La voûte du chœur est décorée d’une vaste mosaïque réalisée en 1941 qui remplace une fresque décorative figurant une draperie. Elle représente la première communion de Sainte –Thérèse et est attribuée à l’architecte Caubert de Cléry, à l’atelier de vitrail Mauméjean Frères (Paris) et à l’entrepreneur Jagueneau (Vannes).

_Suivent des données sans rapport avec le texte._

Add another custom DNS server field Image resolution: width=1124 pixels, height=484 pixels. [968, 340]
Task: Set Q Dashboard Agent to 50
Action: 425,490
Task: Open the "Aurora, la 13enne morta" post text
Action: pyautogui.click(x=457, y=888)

Le maître-autel est dessiné, par l’architecte vannetais Guy Caubert de Cléry qui travaille dans le cabinet de son père Joseph, en 1937 et il est entièrement achevé en mai 1942. Il est taillé d’un seul bloc en granit de Parigné. Il mesure 3,50 mètres de long et repose sur 8 colonnes de granit rose de Perros-Guirrec. Il est consacré le 12 mars 1955. Un an auparavant, le Carmel de Lisieux faisait don d’une relique de la Sainte, scellée dans le maître-autel.

Les vitraux figuratifs réalisés par les ateliers Mauméjean illustrent avec des couleurs chatoyantes la vie de Sainte-Thérèse de l’Enfant Jésus.

Financée en grande partie par des dons, la construction de l’église n’est interrompue que par la Seconde Guerre mondiale. Aussi, au moment de la reconstruction, René Millot, est retenu pour les réparations et pour l’édification du clocher et ainsi achever l’œuvre de son père Charles. En effet, avant la guerre, Charles Millot dresse des plans du futur clocher mais ses archives brulent dans les bombardements d’Hennebont. C’est par amitié pour lui que le recteur entame des pourparlers avec son fils René mais après son refus, le recteur fait appel à Guy Caubert de Cléry (fils de Joseph Caubert de Cléry) qui a déjà travaillé sur le maître-autel, pour enfin doter l’église d’un clocher. Le clocher de 25 mètre de hauteur dont les travaux commencent en 1957 n’est achevé qu’en 1959. Depuis cette époque, une statue en granit rose de Ploumanac’h du sculpteur lillois Robert Coin, représentant Sainte-Thérèse de Lisieux, surmonte le portail du clocher.

Le clocher renferme aujourd’hui les trois cloches : Marie, Josèphe et Thérèse. À son sommet, est érigée une croix grecque, en souvenir de la croix découverte dans le sol d’implantation de la future église avant son édification. En effet, une croix grecque en fer (300 grammes) dite la Croix des Fouilles est trouvée par des ouvriers en creusant un trou pour les études de sol de la future église Sainte Thérèse, le 7 septembre 1929.

L’abbé Basile Le Gal, le « curé-bâtisseur » prend sa retraite à Pont-Scorff, pour raison de santé le 15 mai 1939. Il est remplacé par le recteur Pierre Nicolas. Lors de son départ, il est conscient de laisser un travail inachevé à son successeur, mais il ne désespère pas et croit en « un don généreux pour qu’enfin un clocher s’élevât haut dans le ciel du Rouho comme le fût, grâce à un cœur généreux aussi, le beau clocher Saint-Charles de Blois ».

En 1941, Pierre Nicolas demande par écrit à l’abbé Basile Le Gal de lui faire parvenir des portraits photographiques car le nouveau recteur souhaite qu’au vu de son engagement dans la construction de l’église, Basile Le Gal soit représenté dans l’église. Le mosaïste Mauméjean est chargé de le représenter sur le maître-autel, en train de donner la première communion à Sainte Thérèse portant une couronne de fleur.

L’abbé Basile Le Gal ne verra pas la fin des travaux de son église, car il décède en 1942. L’œuvre est néanmoins indéfectiblement liée à son créateur. Ainsi Il est inhumé à l’entrée du chœur. Sa plaque funéraire est visible entre le couple de statues réalisée par la sculptrice Yvonne Parvillée de l’atelier George Serraz.